A Health Financing Reform Handbook for African Union Member States.
Executive Summary
Introduction
Africa’s health-financing landscape has entered a decisive transition. After two decades of progress supported by expanding development assistance for health (DAH) and disease-specific programmes, the continent now faces a convergence of fiscal pressures that threaten the sustainability of health systems and recent gains in coverage and outcomes. Declining external assistance, moderate economic growth, rising public debt, rapid population growth, and a shifting disease burden are fundamentally reshaping the financing environment. Without structural reform, African health systems risk becoming increasingly fragile, inequitable, and exposed to shocks.
The scale of the challenge
Africa bears approximately 22 % of the global burden of disease, yet accounts for 1 % of global health expenditure. Average total health expenditure per capita on the continent remains low, at US$85, with fewer than 40 % of African countries meeting the WHO-recommended minimum of US$86 per capita required to deliver an essential package of health services. While total health spending is projected to grow steadily—from about US$110 billion in 2023 to US$260 billion by 2050—rapid population growth will significantly dampen per-capita gains. Africa’s population will grow from 1.4 billion in 2025 to 2.5 billion in 2050.
The composition of health financing further compounds these challenges. Across Africa, government sources account for 35 % of total health expenditure, external assistance about 23 %, and out-of-pocket (OOP) payments, 35 %, with wide variation across countries and sub-regions. In many low- and lower-middle-income countries, reliance on OOP spending ranges between 40–60 %, exposing households to catastrophic health expenditures and pushing an estimated 15 million people into poverty each year.
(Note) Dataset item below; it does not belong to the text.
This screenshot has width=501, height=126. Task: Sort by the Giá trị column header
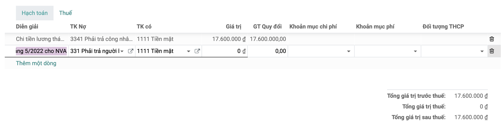pyautogui.click(x=233, y=27)
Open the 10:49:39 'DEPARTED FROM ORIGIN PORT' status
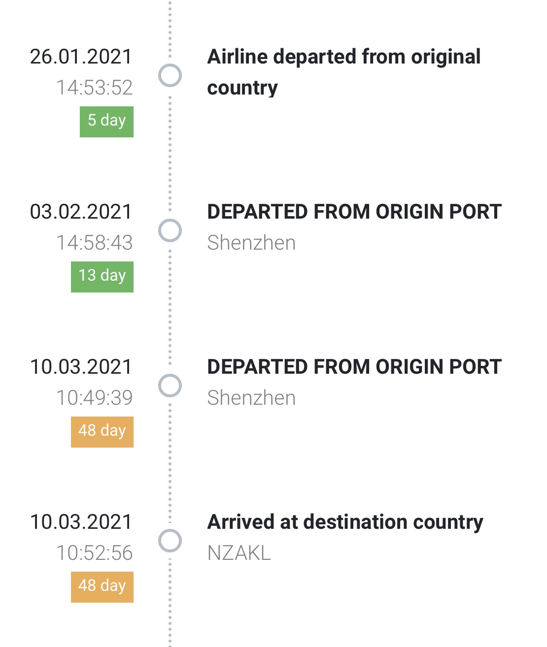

At the same time, after peaking during the COVID-19 response, total development assistance for health for Africa has entered a sustained decline. From a high of US$25.8 billion in 2021, DAH fell to US$19.9 billion in 2022 and further to around US$13 billion in 2025, driven largely by sharp reductions in U.S. and European funding. Projections indicate that total development assistance for health will remain flat or decline further in real terms. As countries transition out of eligibility for concessional and disease-specific programmes, essential services once fully subsidised are increasingly shifting onto domestic budgets and households.